Lorsque Christian, en 2010, m’a parlé de son projet de vol, il m’a tout de suite paru qu’il y avait dans l’image d’un malvoyant devenant corps ascendant quelque chose de porteur de sens. Ce plan de vol insolite est ancré dans un savoir technique et des activités bien concrètes, mais relève aussi indéniablement des domaines de l’imaginaire et du fantasme. Cette histoire d’un homme handicapé réussissant, à force d’obstination, à rejoindre un espace où la gravité semble suspendue, m’a semblé pouvoir devenir le symbole d’une conquête de l’improbable, d’un dépassement extatique des limites. Et il m’est apparu que cette quête devait faire l’objet d’un film, peut-être en raison de la dimension cinétique inhérente au vol tout autant qu’au cinéma.
Il m’aura toutefois fallu encore quelques années pour trouver la forme qu’allait prendre ce projet. Christian était beaucoup dans le ressassement d’événements passés et je ne voyais pas comment faire de cette matière évanescente un récit vibrant, incarné, dynamique.
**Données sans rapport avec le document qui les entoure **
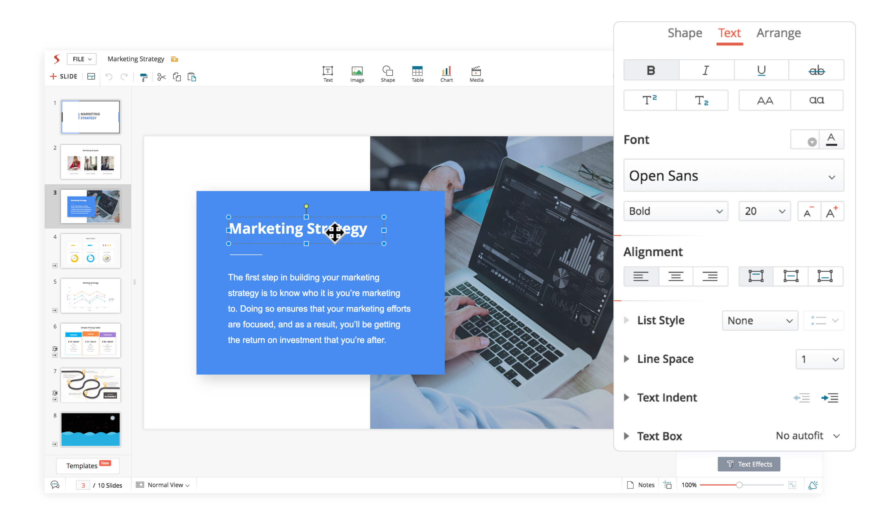The image size is (880, 528).
Task: Open the comments speech bubble icon
Action: click(55, 485)
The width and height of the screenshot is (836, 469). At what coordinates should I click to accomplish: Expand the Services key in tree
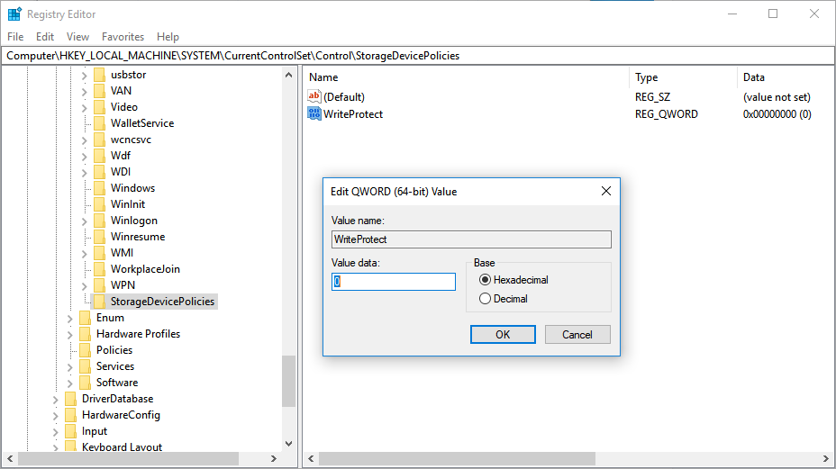click(x=70, y=366)
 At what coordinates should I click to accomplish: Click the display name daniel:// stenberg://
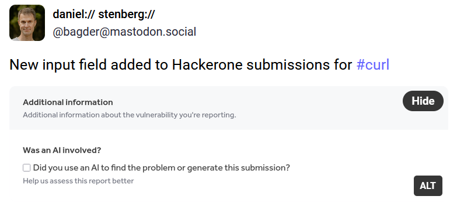104,14
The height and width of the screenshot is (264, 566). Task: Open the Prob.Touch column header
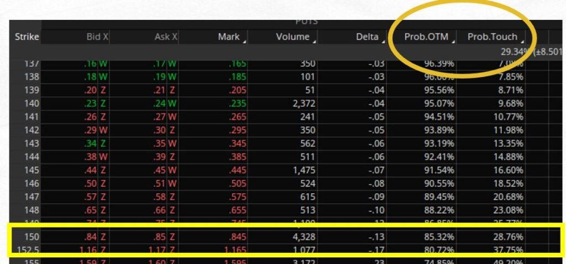pyautogui.click(x=492, y=37)
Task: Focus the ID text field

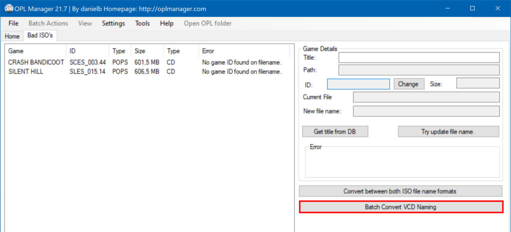Action: tap(358, 84)
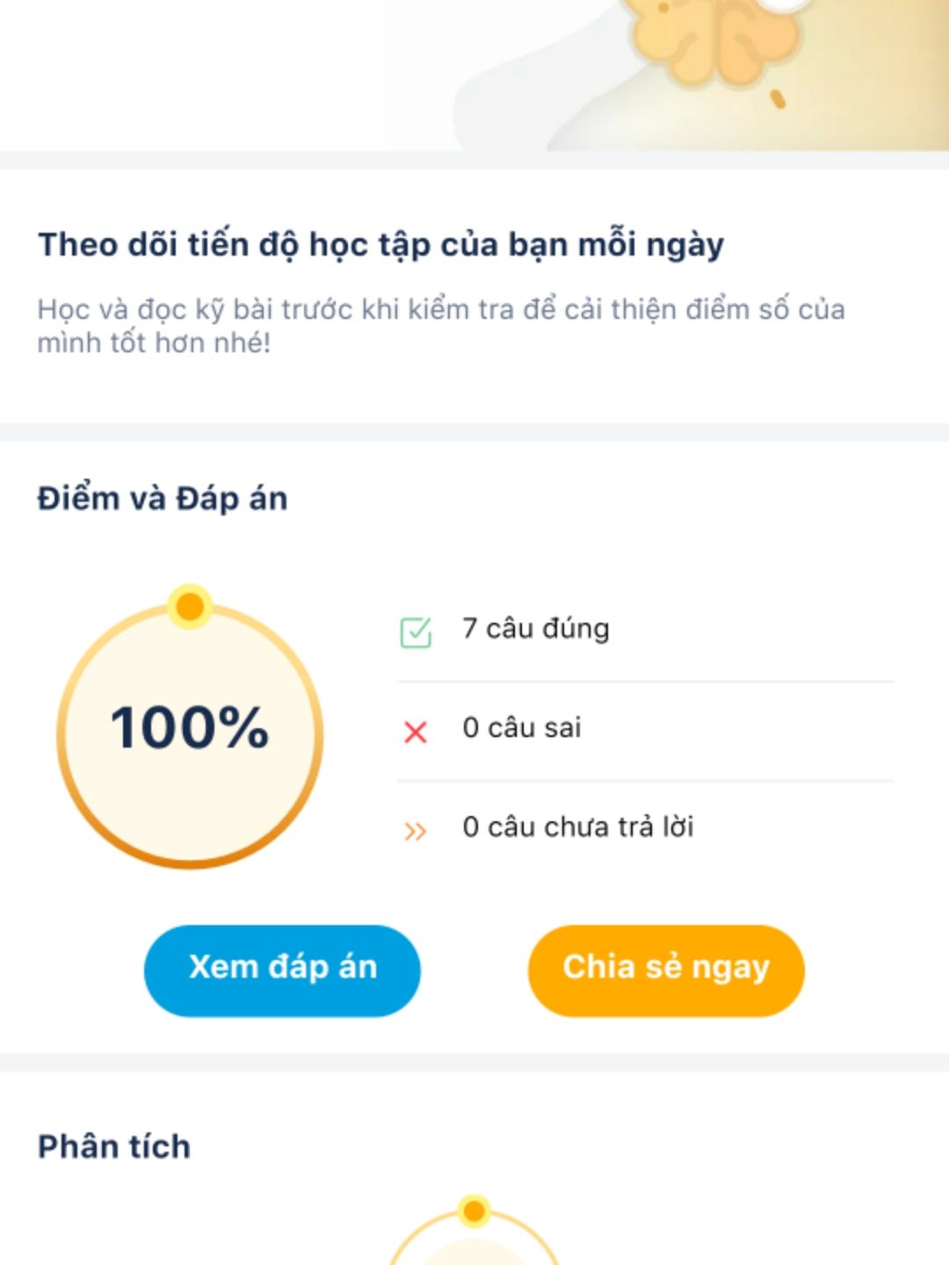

Ce n’est que lorsque Bruce, le second personnage, est apparu, que j’ai su qu’un film dense et singulier pouvait naitre. Bruce nous livre un ensemble de paroles, visions, gestes et affabulations quasi mystiques qui viennent intensifier et illuminer la quête de Christian en répétant les motifs de l’ascension et de la chute. Bien que l’expérience du vol soit d’abord et avant tout celle de Christian, Bruce confère à cette expérience une saveur poétique insoupçonnée et une puissance expressive qui contribuent à faire basculer ce qui pourrait relever du simple fait divers dans la sphère du mythe, là où l’imagination et le désir s’approprient le réel, voire le façonnent.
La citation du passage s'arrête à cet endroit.